THE REQUEST
Can you return, unchanged, the data from its first line through the line containing "Click the Quantize", with both of those lines included?

* BEGIN *

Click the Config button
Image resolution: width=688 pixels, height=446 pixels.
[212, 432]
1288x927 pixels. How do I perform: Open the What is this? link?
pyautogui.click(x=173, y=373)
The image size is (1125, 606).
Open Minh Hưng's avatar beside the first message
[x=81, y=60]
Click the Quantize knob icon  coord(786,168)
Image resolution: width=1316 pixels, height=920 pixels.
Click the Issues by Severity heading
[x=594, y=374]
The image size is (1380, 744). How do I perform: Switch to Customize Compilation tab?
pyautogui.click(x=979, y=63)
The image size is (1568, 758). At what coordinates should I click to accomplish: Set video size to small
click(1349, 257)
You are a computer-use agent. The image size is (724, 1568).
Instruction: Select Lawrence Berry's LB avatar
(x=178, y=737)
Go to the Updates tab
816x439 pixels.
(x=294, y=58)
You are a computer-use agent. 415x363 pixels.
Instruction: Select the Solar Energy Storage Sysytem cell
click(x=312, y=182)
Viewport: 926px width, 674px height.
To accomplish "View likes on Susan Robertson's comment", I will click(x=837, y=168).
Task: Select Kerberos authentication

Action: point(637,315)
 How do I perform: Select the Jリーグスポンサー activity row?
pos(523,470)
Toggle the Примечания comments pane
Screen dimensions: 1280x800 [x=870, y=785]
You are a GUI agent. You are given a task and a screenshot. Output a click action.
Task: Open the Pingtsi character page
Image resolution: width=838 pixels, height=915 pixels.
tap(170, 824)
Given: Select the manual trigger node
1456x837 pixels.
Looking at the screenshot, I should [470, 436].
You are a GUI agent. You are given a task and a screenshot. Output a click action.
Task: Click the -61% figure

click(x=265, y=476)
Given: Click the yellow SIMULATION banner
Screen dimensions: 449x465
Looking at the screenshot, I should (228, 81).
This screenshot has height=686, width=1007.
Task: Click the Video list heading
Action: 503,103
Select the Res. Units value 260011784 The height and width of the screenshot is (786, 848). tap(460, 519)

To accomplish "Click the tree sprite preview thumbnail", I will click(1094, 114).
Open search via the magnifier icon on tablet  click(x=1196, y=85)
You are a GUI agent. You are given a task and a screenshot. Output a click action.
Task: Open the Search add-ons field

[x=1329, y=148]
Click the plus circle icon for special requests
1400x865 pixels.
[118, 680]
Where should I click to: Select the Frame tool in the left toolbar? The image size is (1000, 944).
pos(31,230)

* END *

WRITTEN SOLUTION
Click the Config button
Image resolution: width=688 pixels, height=446 pixels.
[212, 432]
1288x927 pixels. How do I perform: Open the What is this? link?
pyautogui.click(x=173, y=373)
The image size is (1125, 606).
Open Minh Hưng's avatar beside the first message
[x=81, y=60]
Click the Quantize knob icon  coord(786,168)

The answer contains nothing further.